Villas Boâs ironiza Fachin sobre pressão de militares ao STF

General comentou notícia sobre as críticas feitas pelo ministro Fachin à pressão exercida pelos militares no Supremo Tribunal Federal

atualizado 16/02/2021 14:55

General Villas BôasIgo Estrela/Metrópoles

O ex-comandante do Exército general Eduardo Villas Bôas usou o Twitter nesta terça-feira (16/2) para ironizar uma crítica do ministro do Supremo Tribunal Federal (STF) Edson Fachin à pressão dos militares sobre a Corte.

Em nota divulgada na segunda-feira (15/2), Fachin afirmou que a pressão de militares sobre o Poder Judiciário é “intolerável e inaceitável”.

O comentário do magistrado foi feito depois da revelação de que as postagens feitas pelo general Villas Bôas às vésperas de um julgamento de habeas corpus do ex-presidente Luiz Inácio Lula da Silva (PT) pelo Supremo Tribunal Federal (STF), em 2018, foram articuladas e escritas com participação do Alto Comando do Exército.

Villas Bôas respondeu um post sobre a notícia de Fachin com a frase: “Três anos depois”.

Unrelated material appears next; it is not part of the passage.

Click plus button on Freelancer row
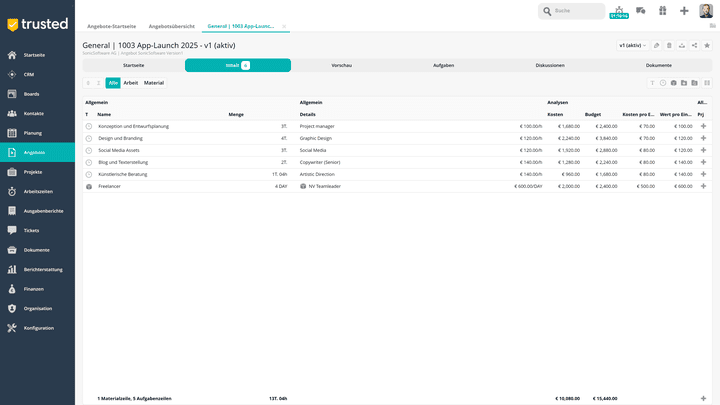Image resolution: width=720 pixels, height=405 pixels. coord(704,186)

Em 3 de abril de 2018, véspera do julgamento do habeas corpus de Lula, do qual Fachin era relator, Villas Bôas escreveu no Twitter: “Nessa situação em que vive o Brasil, resta perguntar às instituições e ao povo quem realmente está pensando no bem do país e das gerações futuras e quem está preocupado apenas com interesses pessoais”.

Na semana passada, foi revelado que outros integrantes das Forças Armadas ajudaram Villas Bôas a escrever a nota.

No livro “General Villas Bôas: Conversa com o Comandante”, lançado pela editora FGV, o militar narrou que o texto dele foi redigido em conjunto com “integrantes do Alto Comando” da caserna. Atuais ministros do governo de Jair Bolsonaro (sem partido) também participaram, segundo a Folha de S.Paulo.

A publicação, organizada por Celso Corrêa Pinto De Castro, é resultado de cerca de 13 horas de depoimentos concedidos pelo general entre agosto e setembro de 2019.

Villas Bôas foi comandante do Exército durante os governos de Dilma Rousseff (PT) e Michel Temer (MDB), entre fevereiro de 2015 e janeiro de 2019.

O general tem uma doença rara e degenerativa e se locomove em cadeiras de rodas, além de respirar com a ajuda de aparelhos. Ele usa equipamentos de informática para se comunicar.